Exercise objective - Tell how many lines in the following entries include the word "agent", giving the figure alone.

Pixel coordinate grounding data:
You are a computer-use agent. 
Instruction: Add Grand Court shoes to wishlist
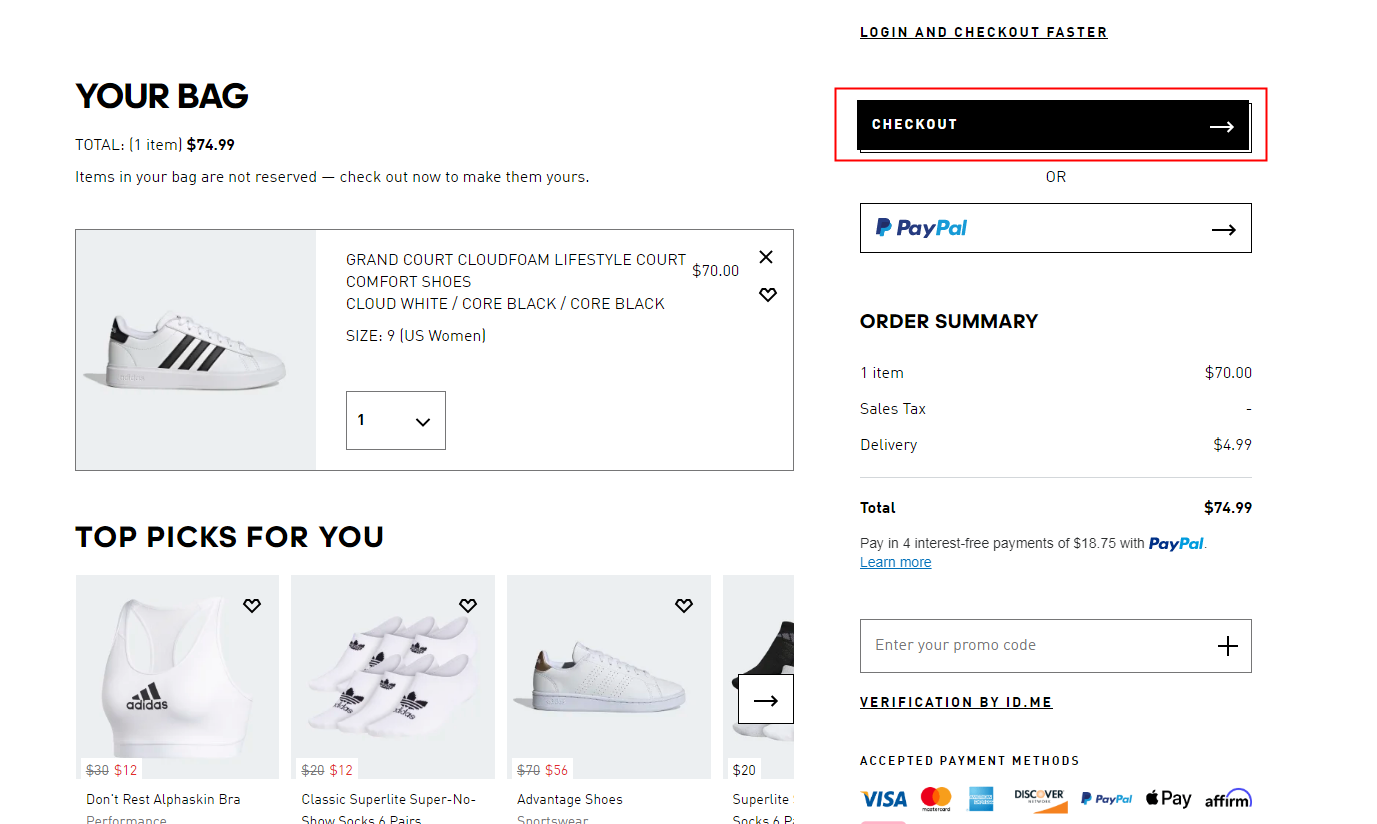pyautogui.click(x=767, y=295)
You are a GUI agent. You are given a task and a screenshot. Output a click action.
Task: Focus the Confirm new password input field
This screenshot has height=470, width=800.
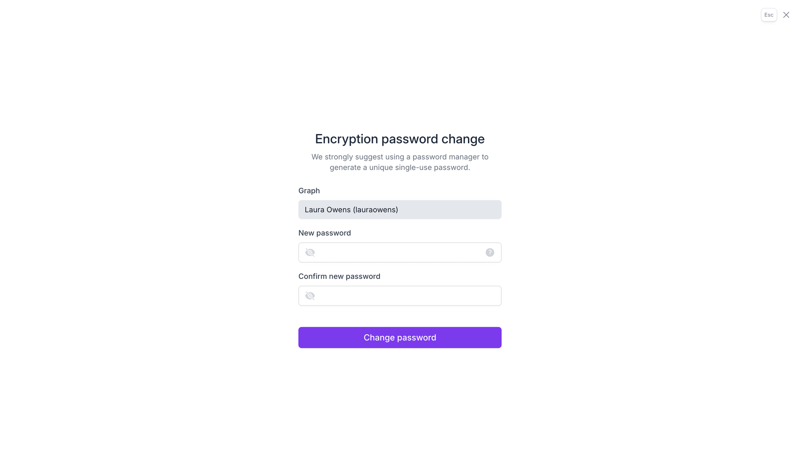pos(400,296)
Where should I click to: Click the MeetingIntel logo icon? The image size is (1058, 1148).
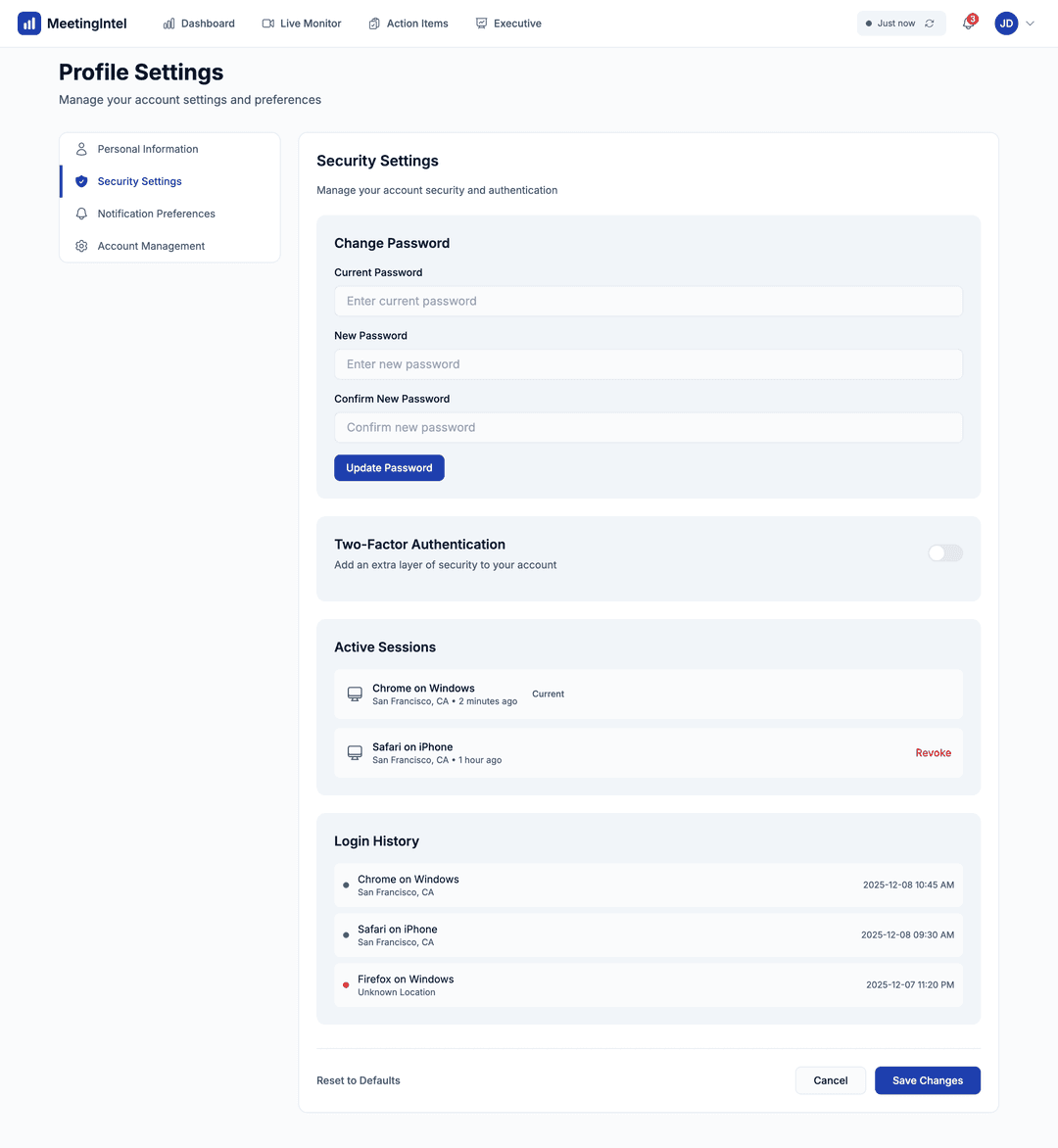29,24
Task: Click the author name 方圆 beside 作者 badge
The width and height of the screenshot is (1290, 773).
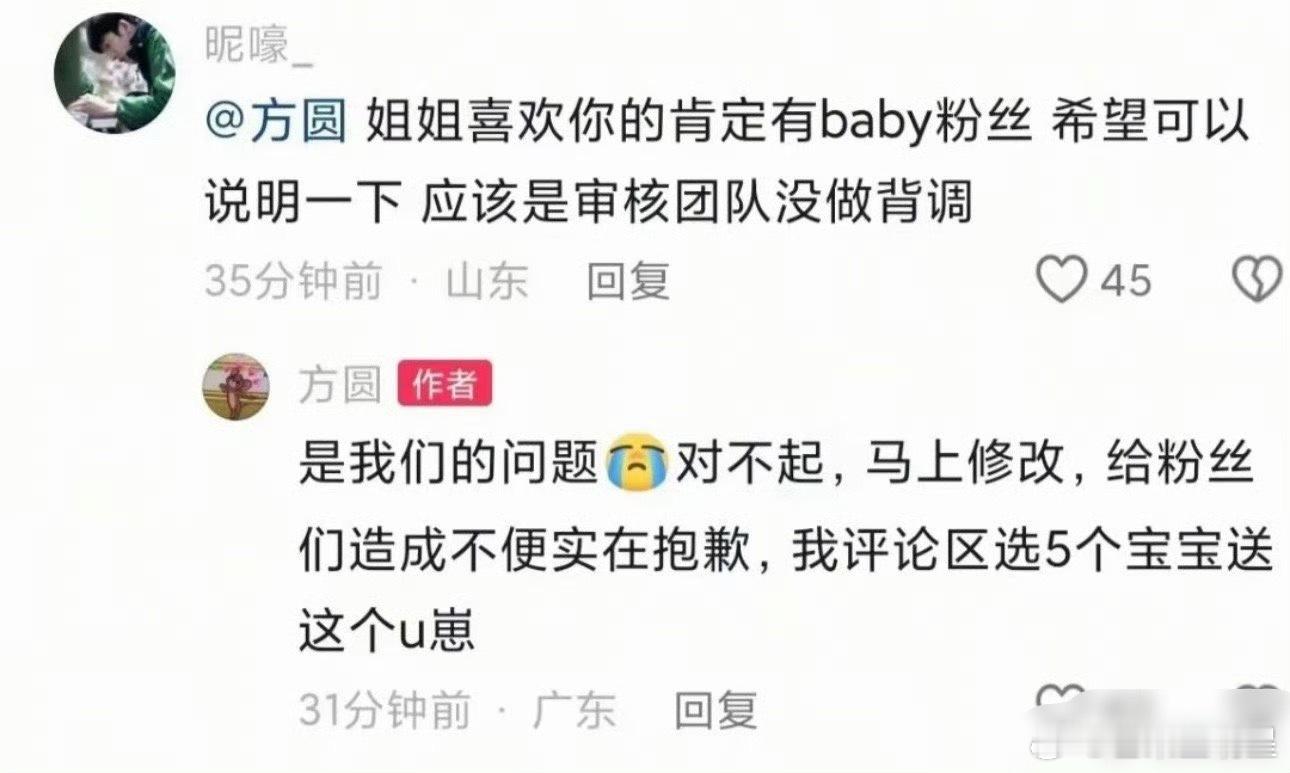Action: [x=340, y=384]
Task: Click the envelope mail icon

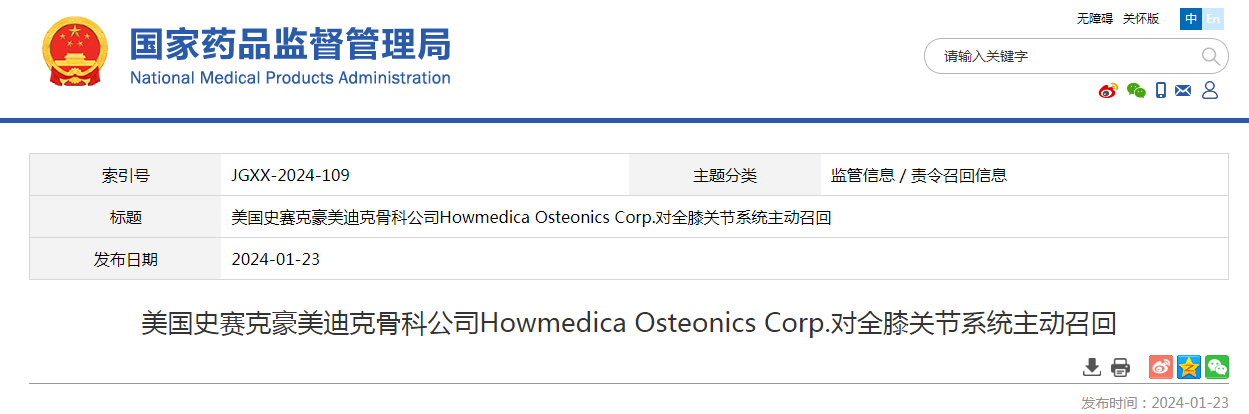Action: pos(1183,91)
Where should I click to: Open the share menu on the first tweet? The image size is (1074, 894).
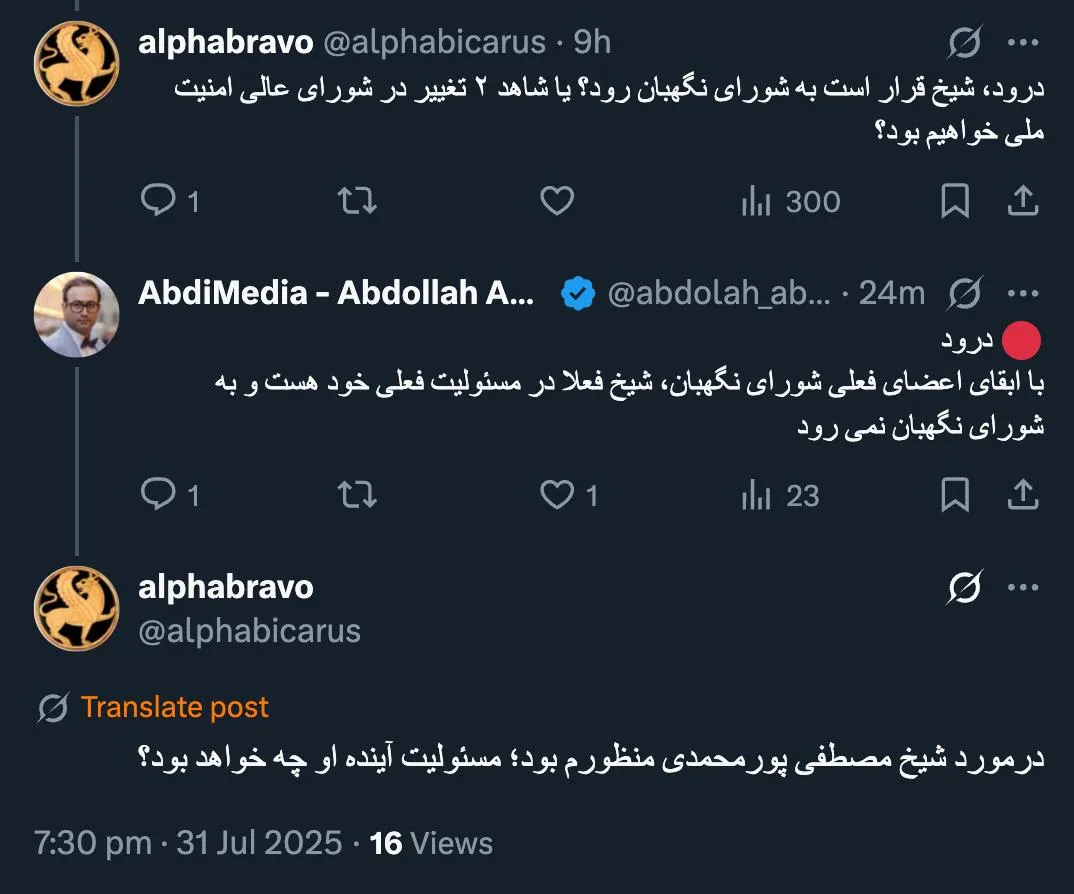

Output for this task - 2